**COSA SERVE**. Prosegui il brano sugli anni di stipendio necessari per comprare casa in Italia, riprendendo dopo la sua ultima frase.

**BRANO DA LEGGERE**.
■ ■ ■ ■ ■ ■ ■

Servono 5,8 anni di stipendio per comprare casa in Italia. Se anche tutti i soldi che ogni italiano guadagna fossero destinati esclusivamente al mattone e a nessun altro scopo, ci vorrebbe ancora un bel po' per coronare il sogno di acquistare un appartamento, nemmeno troppo grande, di 65 metri quadri.
Eppure i prezzi stanno scendendo e ad evidenziarlo è anche l'ultimo studio di Tecnocasa che, rispetto al 2013, rileva nella prima parte del 2014 una leggera diminuzione del numero di buste paga necessarie per procedere ad un rogito dal notaio. Due anni fa le annualità necessarie all'acquisto erano infatti 6. E se si procede a ritroso, verso i picchi degli anni 2000, si scopre che tra 2006 e 2007 bisognava teoricamente lavorare e mettere tutto lo stipendio da parte per 8,6 anni consecutivi. Da allora i prezzi sono andati progressivamente diminuendo, in parallelo con la contrazione, in certi casi drastica, delle compravendite. Il mercato è infatti tuttora quasi congelato.

■ ■ ■ ■ ■ ■ ■

**DATI FORNITI**.
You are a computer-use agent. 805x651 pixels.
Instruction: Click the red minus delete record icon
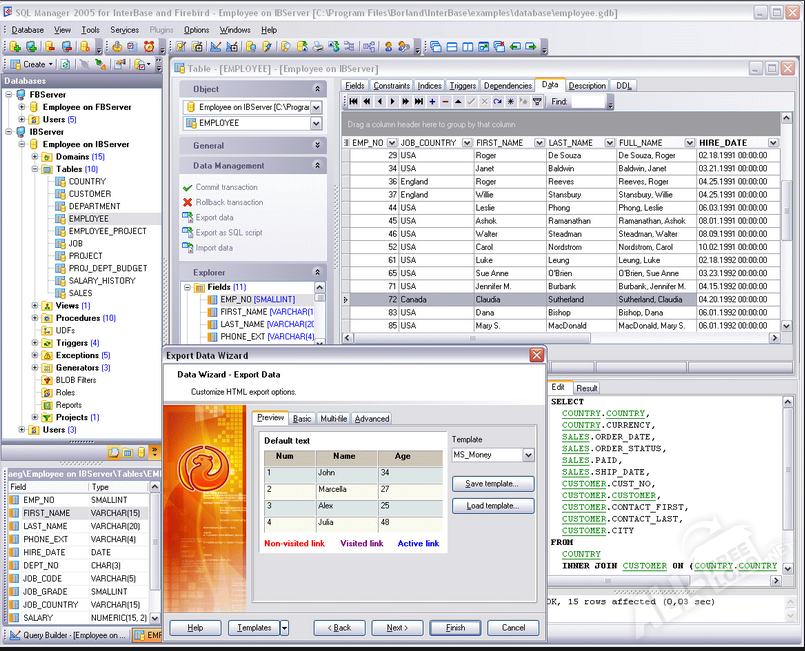tap(445, 102)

■ ■ ■ ■ ■ ■ ■

**SOLUZIONE ESERCIZIO**.
Grazie a richieste decisamente più accessibili rispetto al passato, nel 2014 si è assistito ad una lenta e ridotta mini-ripresa delle transazioni, che dovrebbe protrarsi, secondo le previsioni anche nel 2015. Tuttavia, i prezzi dovrebbero scendere ancora, in una forbice compresa, secondo Tecnocasa, tra -1% e -3%. Guardando al primo semestre del 2014, ovvero agli ultimi dati disponibili, a livello locale Roma è la città in cui lo stacco tra anni di lavoro necessari e prezzo degli immobili è più evidente: nella capitale servono 9,5 annualità interamente destinate all'acquisto. Segue Milano con 7,9 anni. A Palermo e Verona ne servono invece decisamente meno, 3,6 nel capoluogo siciliano e 3,9 nella città scaligera.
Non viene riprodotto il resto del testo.